Without reading the piece, based on intuition and the title, I'll go with print. If for no other reason than they're a welcome break from a digital screen.
Actually, Matthew, the author, Stephen Burt, gives the victory to online magazines, and it's no longer even close.
How about that?
Surprised. A cost thing, maybe?
Publishing online means nothing and pays nothing. All you're doing is providing free content for people. I'd rather publish stories here than anywhere else because at least people read the stories published here. Maybe one day it will have cache, but today is not that day.
You're entitled to your heard-earned opinion, Chris, though maybe reading the article would cheer you up a tad. Whether publishing online means something is entirely a subjective matter; obviously it means something to me, the others who do it, and the ones who create and work on the magazines that publish us, and to the people, surprisingly substantial numbers in some instances, who read them. Whether it pays nothing, is factually disputable, however. I've done both, and gotten paid more( not a hell of a lot, but still) by online magazines than I ever did by their print counterparts--which has been zippo, by the way. Whether it has cache' depends on what people think of the magazines--there too subjective--though a some of them seem to have heft in the literary world and in some instances, according to the article, a surprisingly large readership.
I have known a goodly number of writers, including one National Book Award winner, some of them widely published, with dozens of books to their names. Among them all only two make a living from their writing, and the NBA winner was not one of the two. T.S. Eliot sold 100 copies of his poems, including The Waste Land in the first year of publication. Walt Whitman self-published the first several versions of Leaves of Grass, unrenumerated and unacclaimed. etc. Writing, when you're talking money, and for the most part acclaim is a losing game and always has been. I agree with you about Fictionaut, though, it's as good a place as any to publish and in some ways better than many if not most.

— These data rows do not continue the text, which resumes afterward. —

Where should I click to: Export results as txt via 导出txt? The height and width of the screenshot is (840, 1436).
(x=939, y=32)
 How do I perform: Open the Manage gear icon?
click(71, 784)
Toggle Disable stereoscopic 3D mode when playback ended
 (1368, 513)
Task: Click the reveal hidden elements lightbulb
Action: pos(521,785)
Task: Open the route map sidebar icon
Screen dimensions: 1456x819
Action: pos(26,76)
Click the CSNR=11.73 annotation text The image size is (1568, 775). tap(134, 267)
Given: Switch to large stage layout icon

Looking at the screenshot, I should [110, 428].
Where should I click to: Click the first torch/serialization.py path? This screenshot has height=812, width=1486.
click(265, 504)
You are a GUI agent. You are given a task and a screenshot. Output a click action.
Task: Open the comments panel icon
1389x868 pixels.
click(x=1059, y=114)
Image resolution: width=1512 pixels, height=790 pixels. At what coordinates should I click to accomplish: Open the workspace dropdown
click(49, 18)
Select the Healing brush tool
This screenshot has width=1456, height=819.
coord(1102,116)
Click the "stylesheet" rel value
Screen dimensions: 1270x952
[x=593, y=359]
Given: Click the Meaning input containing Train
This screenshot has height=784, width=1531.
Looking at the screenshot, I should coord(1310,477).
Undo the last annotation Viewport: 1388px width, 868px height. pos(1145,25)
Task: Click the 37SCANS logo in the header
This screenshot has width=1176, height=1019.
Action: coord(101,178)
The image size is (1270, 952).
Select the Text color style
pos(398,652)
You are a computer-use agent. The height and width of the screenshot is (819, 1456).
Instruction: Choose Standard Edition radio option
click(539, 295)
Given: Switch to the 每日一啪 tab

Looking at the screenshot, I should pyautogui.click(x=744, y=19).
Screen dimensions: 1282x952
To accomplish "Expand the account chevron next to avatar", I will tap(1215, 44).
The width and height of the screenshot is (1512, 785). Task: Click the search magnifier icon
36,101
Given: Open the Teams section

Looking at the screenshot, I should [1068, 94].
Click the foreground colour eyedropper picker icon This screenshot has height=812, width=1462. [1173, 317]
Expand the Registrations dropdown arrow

The only thing I've gleaned from online publishing is that there are thousands and wannabe William Shawn's out there. The attitude is no different than the large publishing companies and corps of old. Everyone wants to sit behind a velvet rope and play Nero. And if you don't make a living from your writing then you're not a writer, you're just someone who writes. Posthumous acclaim is neither here nor there, it is amorphous and holds no import for the lucky few who get it, most of the time by a stroke of luck. Success is success. Success is not a lack of success. The reason no one can make a living as a writer anymore is BECAUSE of online publishing, and, to make matters worse, online publishing creates the illusion of being published when you're not. All you are is posted, dumped, plopped, forgotten five seconds later. Nothing more. The size of the toilet has increased to meet the demand of the waste being produced.
Another good thing about Fictionaut is its lack of a gatekeeper. Picking up the baton from Chris, I find it hard enough to swallow getting form rejections for submissions to publications that pay. The thought of subjecting my work to such brush offs with no prospect of money in the game strikes me as masochistic (my choice of verb here is coincidental). And yet, as David notes, some of these freebie mags do command respect among the literati (a word, incidentally, which frightens me even more than the name of my ex's divorce lawyer).
For the record, I'm not quite as cynical as Chris, but then I don't have his talent either.